Dr. Jun Zhang, a scientist from the University of Miami and visitor to the DTC in 2018, investigated the impact of model physics on the forecast performance of hurricane models for hurricanes undergoing rapid intensification (RI). Accurate predictions of hurricane intensity could significantly reduce the economic loss, especially if a hurricane makes landfall at well-developed coastal regions.
Hurricane intensity is influenced not only by environmental factors but also by internal dynamics and thermodynamics. Previous research based on statistical modeling suggested that around 35% of the skill of predicting hurricane RI in the Atlantic basin is explained by processes related to the large-scale environment. What remains challenging is to realistically represent inner-core processes, especially in the physical packages of the hurricane models. As the horizontal resolution of the operational hurricane models such as the Hurricane Weather and Research Forecast (HWRF) approaches 1.5 km, the performance of physics traditionally used in low-resolution models should be evaluated. Dr. Zhang’s research project focused on evaluating the impact of model physics in HWRF on hurricane RI prediction.
Dr. Zhang worked with DTC staff to design numerical experiments for this project. They created extensive HWRF forecasts with two different cumulus schemes. The team also decided to use some existing HWRF forecasts from the Environmental Modeling Center (EMC) for evaluating the impacts of other physics on RI prediction.
Dr. Zhang split the HWRF retrospective forecasts into four groups: captured RI (Hit), missed RI (Miss), and predicted RI with false alarm (False Alarm). For each physics component, he evaluated the model’s performance for RI prediction by building a contingency table that summarizes the number of each group and calculating the Critical Success Index. For a given component of model physics that shows substantial improvement in the RI forecast, he also conducted a detailed analysis of the TC structure to understand why the changes in model physics make the RI forecast better.

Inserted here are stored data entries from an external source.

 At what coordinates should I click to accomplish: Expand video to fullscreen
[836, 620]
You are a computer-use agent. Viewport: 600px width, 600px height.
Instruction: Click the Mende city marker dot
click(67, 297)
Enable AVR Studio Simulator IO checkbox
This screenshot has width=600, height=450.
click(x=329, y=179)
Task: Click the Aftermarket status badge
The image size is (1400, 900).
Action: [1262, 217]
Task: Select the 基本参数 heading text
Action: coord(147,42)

By analyzing these HWRF forecasts, Dr. Zhang found that both the cumulus and boundary layer schemes have substantial impact on HWRF’s RI prediction skill, while the impact of horizontal diffusion parameterization is relatively small. His case study of Hurricane Gonzalo (2014) showed that the Grell-Freitas cumulus scheme performs better in terms of hurricane structure forecast than the Simplified Arakawa-Schubert scheme. Another case study of Hurricane Earl (2010) showed that the strength of vertical turbulent mixing in the boundary layer regulates the vortex- and convective-scale structures and their interaction with the environmental wind shear. This multiscale interaction process is found to be crucial for hurricane intensification, which is recommended by Dr. Zhang to be considered in future physics evaluation and upgrades.

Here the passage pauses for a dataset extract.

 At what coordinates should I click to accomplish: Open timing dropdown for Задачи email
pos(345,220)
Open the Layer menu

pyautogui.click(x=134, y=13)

Dr. Zhang enjoyed his visit to DTC and found very valuable collaborations with DTC colleagues. DTC provides a friendly environment for him. DTC scientists are very knowledgeable about model development and verification and provided great support for Dr. Zhang’s project. The next step of his project is to analyze idealized HWRF simulations created by DTC in order to understand how model physics affects hurricane intensification dynamics.